In our earlier Article, we have discussed about benefits and usage of virtual modifier in C#. We learnt that virtual keyword enables to override the members in the derived classes.

In this Article, we will discuss about override and new modifiers. These modifiers are used during the inheritance in derived the class which will inherit from it’s base class.

The override Modifier

This modifier is used to override the behavior of the inherited member from it’s base class. That means, using this we can redefine the member in the derived class. The base class definition will be override in the derived class.

Keep in mind that, we can not override all the members from the base class. The member from the base class must be defined with virtual, abstract or override modifiers in order to override them in the virtual class.

C# doesn’t allow to override a static member and also doesn’t allow to override non-virtual members.

private members are local to the class where the private members are defined. These will not inherit to the derived classes. Hence can not be overridden.

The new Modifier

To hide the base class members in the derived classes, we use new modifier. By default, C# compiler hides the base class members in the derived classes. You must have to declare the inherited member with this modifier; if you are not intended to override it. Otherwise, the compiler will throw the Warning message, during the compilation.

Warning 1 ‘Modifiers.AnotherDerivedClass.Display(string)’ hides inherited member ‘Modifiers.BaseClass.Display(string)’. Use the new keyword if hiding was intended.

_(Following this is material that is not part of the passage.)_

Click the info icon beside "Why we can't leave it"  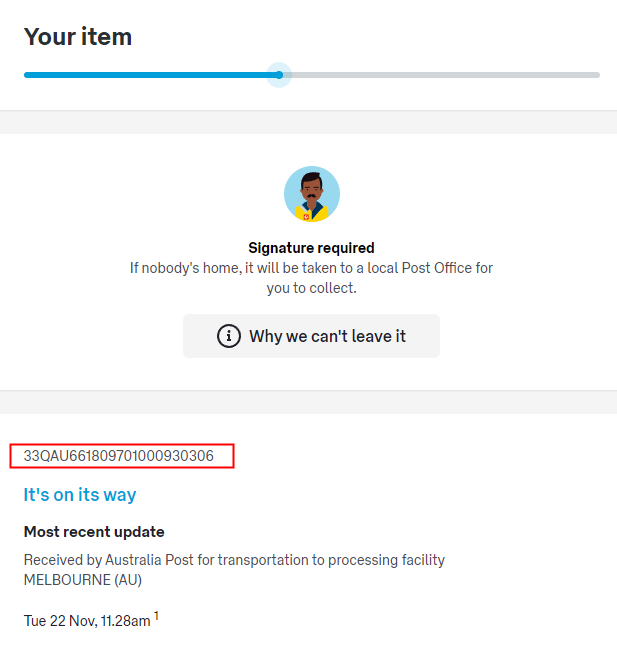coord(229,336)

Let’s take a simple example; where BaseClass has two methods; named Display; one will takes String as an argument another will take an int as an argument. The BaseClass has derived class; DerivedClass inherited these base class methods.

Override the Display method using override modifier in DerivedClass. And define another Display method to hide it’s base class version in DerivedClass using new modifier. That means, now we have 2 Display methods in DerivedClass; one is defined using override modifier and another one is defined using new modifier.

Keep that in mind that, we can not use both new and override modifiers on the same member. If you attempt to use, the compiler will throw the below Error;

Error 1 A member ‘Modifiers.DerivedClass.Display(string)’ marked as override cannot be marked as new or virtual

Let’s create an instance of the derived class of type BaseClass. And call the derived class’s Display method using BaseClass‘s object. The code looks like below:

BaseClass b = new BaseClass();
BaseClass d = new DerivedClass();

b.Display("Hello!");
d.Display("Hi!");

b.Display(100);
d.Display(200);

When calling the Display method using BaseClass‘s object; if the method is overridden, it will executes the overridden method. If the method is hidden in derived class, it executes the BaseClass‘s version of the method.

Putting together, here is the working example.

The result looks like below.

Base Class :Hello!
Derived Class :Hi!
Base Class :100
Base Class :200

We will discuss more topics as we go.